Care services minister Norman Lamb says there is “a lot of work to do” as insurers meet with the Treasury and FCA to overcome regulatory hurdles stopping the growth in long-term care products.
Speaking at a Demos event on long-term care today, Lamb said providers have made it clear there need to be changes to regulatory rules before they would look to launch new products.
Lamb said meetings are ongoing between the Treasury, the FCA and insurers with cabinet minister Oliver Letwin holding the latest talks next week.
The Care Bill proposes a £72,000 lifetime cap on care costs with the aim that financial products will be developed alongside the cap. The Bill is moving into report stage in the House of Commons.
Lamb said: “We recognise there is a lot of work still to do engaging with both the Treasury and FCA. There are some issues that need to be unblocked in order to ensure we have the best possible conditions.”

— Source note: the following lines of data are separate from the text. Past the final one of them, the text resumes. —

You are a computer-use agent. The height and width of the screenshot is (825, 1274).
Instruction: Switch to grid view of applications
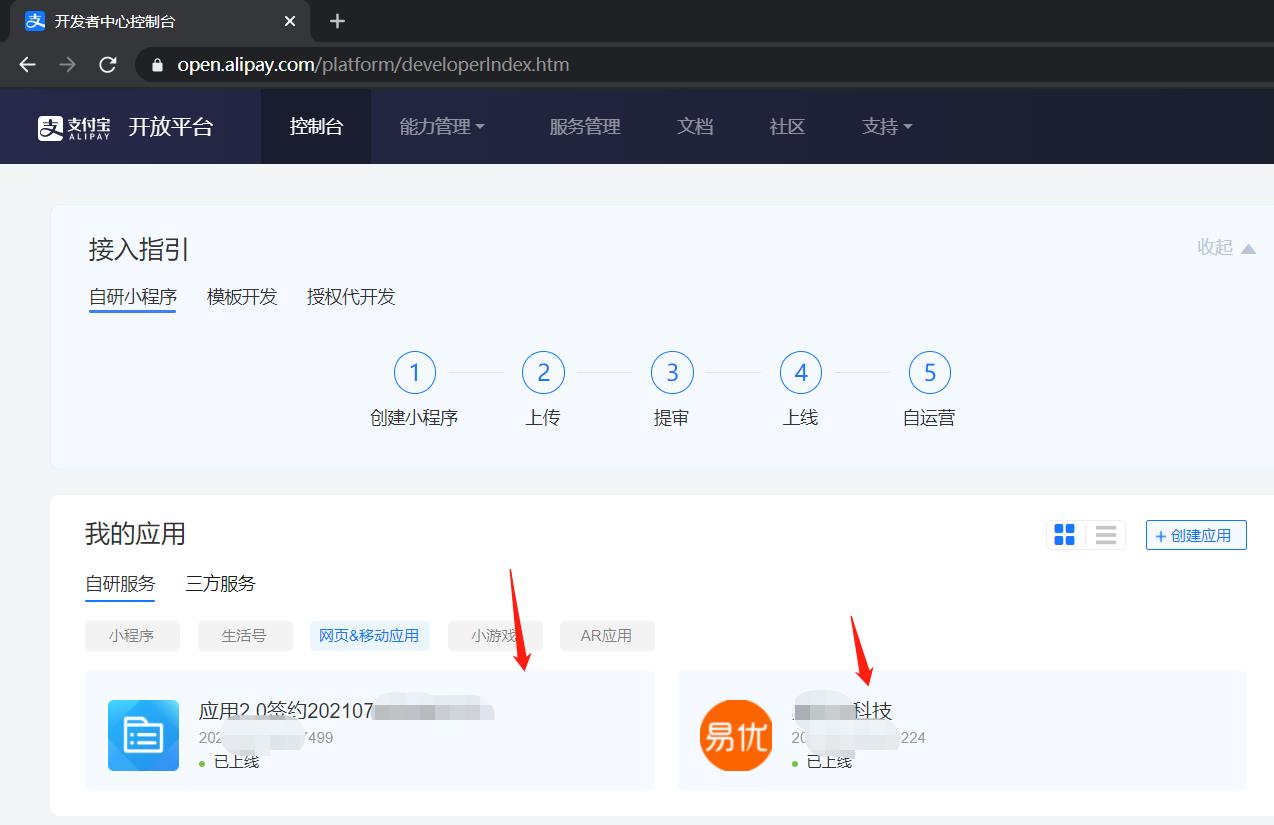click(x=1064, y=535)
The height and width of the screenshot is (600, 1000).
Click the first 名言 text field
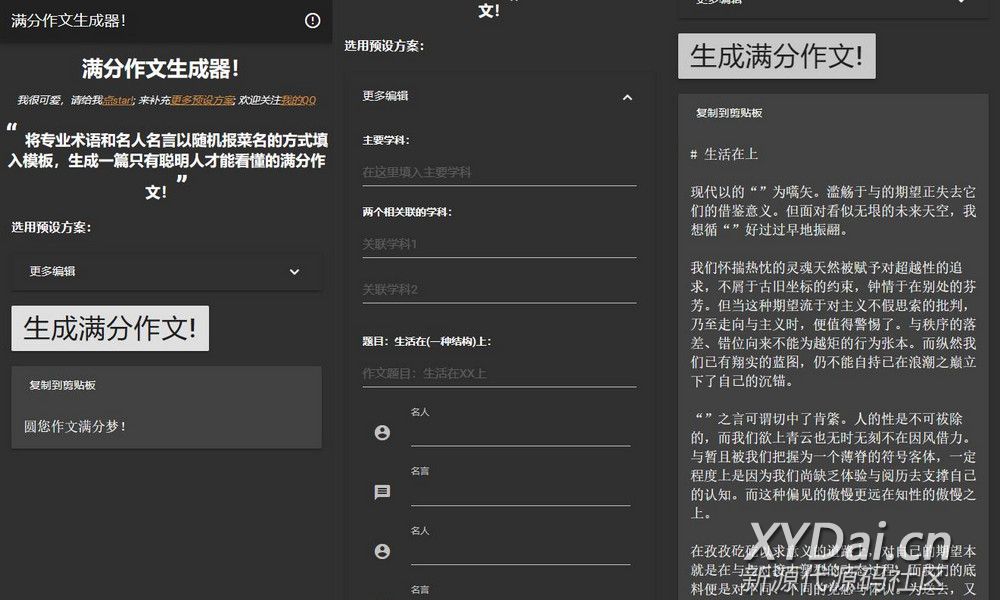520,493
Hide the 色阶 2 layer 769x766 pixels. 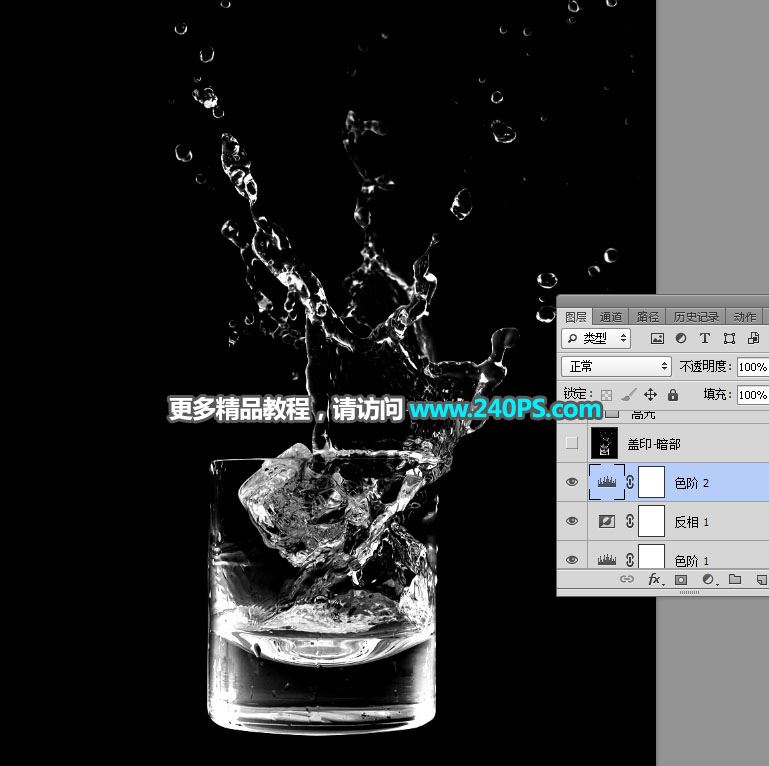pos(572,482)
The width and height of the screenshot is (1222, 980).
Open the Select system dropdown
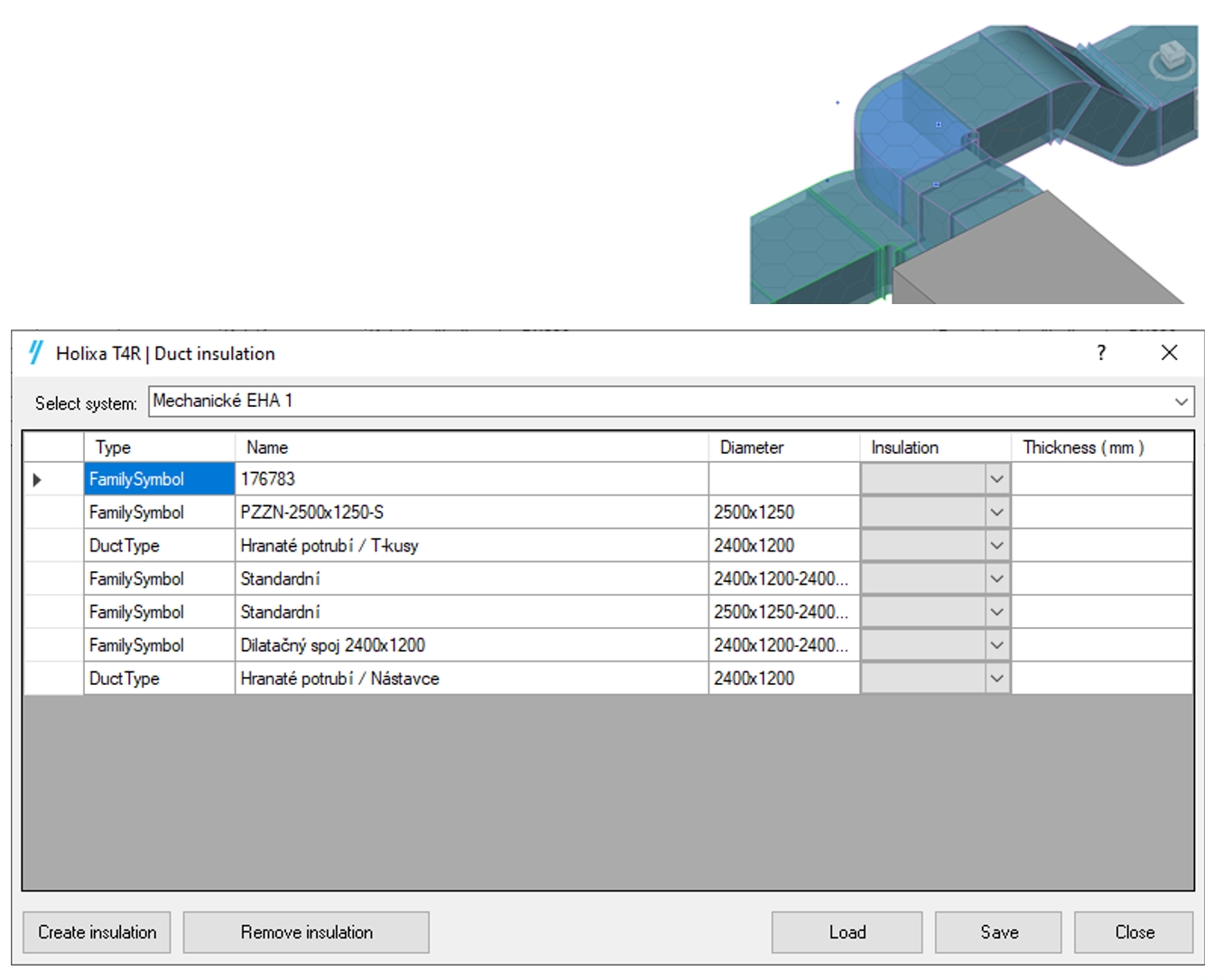pos(1180,402)
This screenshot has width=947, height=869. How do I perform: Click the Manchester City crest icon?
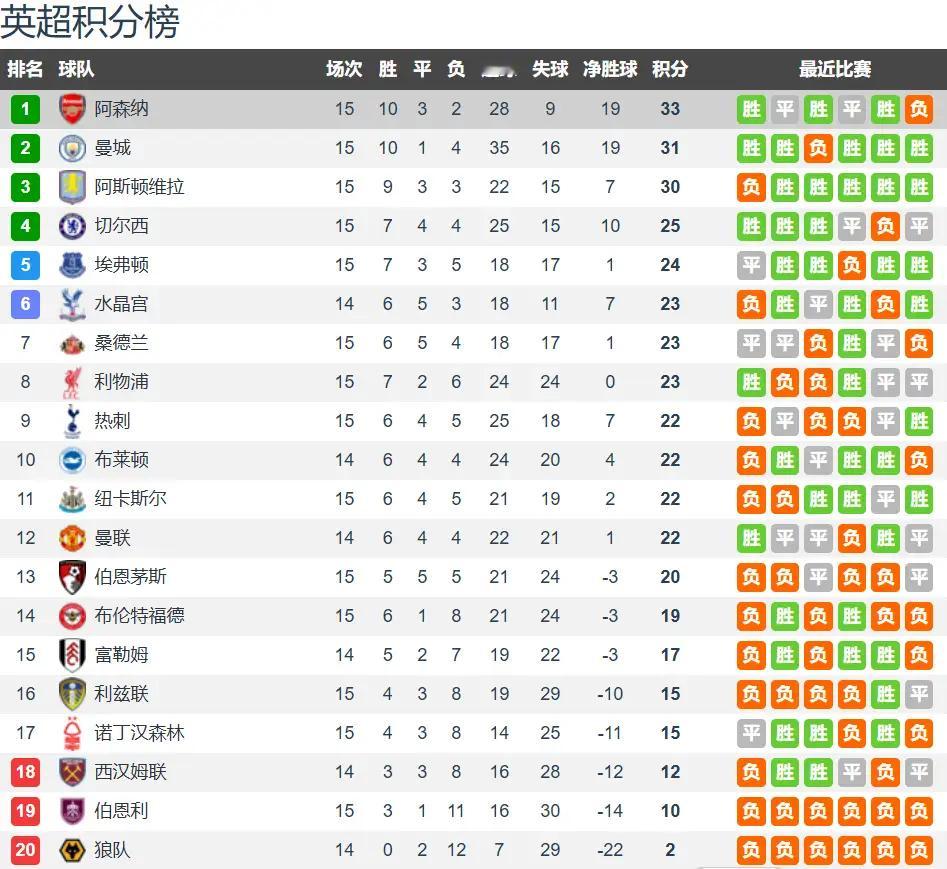point(72,148)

When asked to elaborate on the specific issues by Money Marketing, Lamb declined but said there is a willingness to compromise.
He said: “I’m not going into the detail of all of the issues that remain. But it’s clear from discussions officials have had with financial services representatives that there are things they feel need to change from the Treasury and FCA.
“The impression I had after a recent discussion is that both Treasury and FCA are very much engaged in it.
“There is an absolute willingness on behalf of Government and those agencies to get it right, listen to concerns and seek to address them.”
Last month, the Association of British Insurers and the Government have signed a joint “statement of intent” to help people access regulated advice and a wider choice of financial products.
Lamb said the financial services industry wants Government action to promote financial advice and an awareness campaign over the reforms.
In an interview with Money Marketing last month, Lamb rejected calls for a bigger role for regulated advisers.
Former care minister Paul Burstow says there is the “spectre of a misselling scandal” around the reforms unless advice is boosted.